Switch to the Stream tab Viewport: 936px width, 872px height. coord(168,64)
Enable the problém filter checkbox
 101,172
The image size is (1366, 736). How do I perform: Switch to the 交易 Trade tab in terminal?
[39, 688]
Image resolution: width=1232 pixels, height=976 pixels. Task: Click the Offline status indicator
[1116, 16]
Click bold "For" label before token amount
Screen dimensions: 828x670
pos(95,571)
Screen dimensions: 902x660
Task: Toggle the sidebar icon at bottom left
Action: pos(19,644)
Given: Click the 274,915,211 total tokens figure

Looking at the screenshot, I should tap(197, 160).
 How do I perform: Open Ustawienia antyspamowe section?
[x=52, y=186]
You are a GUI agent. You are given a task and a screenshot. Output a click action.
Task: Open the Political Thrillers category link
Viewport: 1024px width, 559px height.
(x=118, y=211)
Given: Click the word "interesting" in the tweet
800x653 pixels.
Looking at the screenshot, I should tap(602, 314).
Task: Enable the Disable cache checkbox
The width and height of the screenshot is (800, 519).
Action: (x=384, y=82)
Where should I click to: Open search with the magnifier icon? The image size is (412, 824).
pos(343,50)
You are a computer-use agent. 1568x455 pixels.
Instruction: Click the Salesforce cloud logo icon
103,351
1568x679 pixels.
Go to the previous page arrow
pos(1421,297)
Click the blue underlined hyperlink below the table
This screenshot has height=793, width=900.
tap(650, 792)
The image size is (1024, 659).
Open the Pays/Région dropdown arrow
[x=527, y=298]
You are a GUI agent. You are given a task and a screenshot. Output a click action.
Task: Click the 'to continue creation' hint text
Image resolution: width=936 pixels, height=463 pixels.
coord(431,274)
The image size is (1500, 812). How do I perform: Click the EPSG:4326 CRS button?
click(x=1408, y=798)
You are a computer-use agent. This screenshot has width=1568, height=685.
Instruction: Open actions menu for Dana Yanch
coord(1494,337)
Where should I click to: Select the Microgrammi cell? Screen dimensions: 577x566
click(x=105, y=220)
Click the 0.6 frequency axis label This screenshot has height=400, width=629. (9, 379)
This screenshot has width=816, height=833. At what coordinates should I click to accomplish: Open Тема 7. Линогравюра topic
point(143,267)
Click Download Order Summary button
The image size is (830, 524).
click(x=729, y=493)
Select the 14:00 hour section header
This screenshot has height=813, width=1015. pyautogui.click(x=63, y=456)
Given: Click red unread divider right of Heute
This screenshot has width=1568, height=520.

################

Return exactly the lines from the beginning of the data above through the one containing "Click the 0.6", please. Include both end lines and add nothing else.

→ ANSWER BOX
Switch to the Stream tab Viewport: 936px width, 872px height. coord(168,64)
Enable the problém filter checkbox
 101,172
The image size is (1366, 736). How do I perform: Switch to the 交易 Trade tab in terminal?
[39, 688]
Image resolution: width=1232 pixels, height=976 pixels. Task: Click the Offline status indicator
[1116, 16]
Click bold "For" label before token amount
Screen dimensions: 828x670
pos(95,571)
Screen dimensions: 902x660
Task: Toggle the sidebar icon at bottom left
Action: pos(19,644)
Given: Click the 274,915,211 total tokens figure

Looking at the screenshot, I should tap(197, 160).
 How do I perform: Open Ustawienia antyspamowe section?
[x=52, y=186]
You are a GUI agent. You are given a task and a screenshot. Output a click action.
Task: Open the Political Thrillers category link
Viewport: 1024px width, 559px height.
(x=118, y=211)
Given: Click the word "interesting" in the tweet
800x653 pixels.
Looking at the screenshot, I should tap(602, 314).
Task: Enable the Disable cache checkbox
The width and height of the screenshot is (800, 519).
Action: (x=384, y=82)
Where should I click to: Open search with the magnifier icon? The image size is (412, 824).
pos(343,50)
You are a computer-use agent. 1568x455 pixels.
Instruction: Click the Salesforce cloud logo icon
103,351
1568x679 pixels.
Go to the previous page arrow
pos(1421,297)
Click the blue underlined hyperlink below the table
This screenshot has height=793, width=900.
tap(650, 792)
The image size is (1024, 659).
Open the Pays/Région dropdown arrow
[x=527, y=298]
You are a GUI agent. You are given a task and a screenshot. Output a click action.
Task: Click the 'to continue creation' hint text
Image resolution: width=936 pixels, height=463 pixels.
coord(431,274)
The image size is (1500, 812). How do I perform: Click the EPSG:4326 CRS button?
click(x=1408, y=798)
You are a computer-use agent. This screenshot has width=1568, height=685.
Instruction: Open actions menu for Dana Yanch
coord(1494,337)
Where should I click to: Select the Microgrammi cell? Screen dimensions: 577x566
click(x=105, y=220)
Click the 0.6 frequency axis label This screenshot has height=400, width=629. (9, 379)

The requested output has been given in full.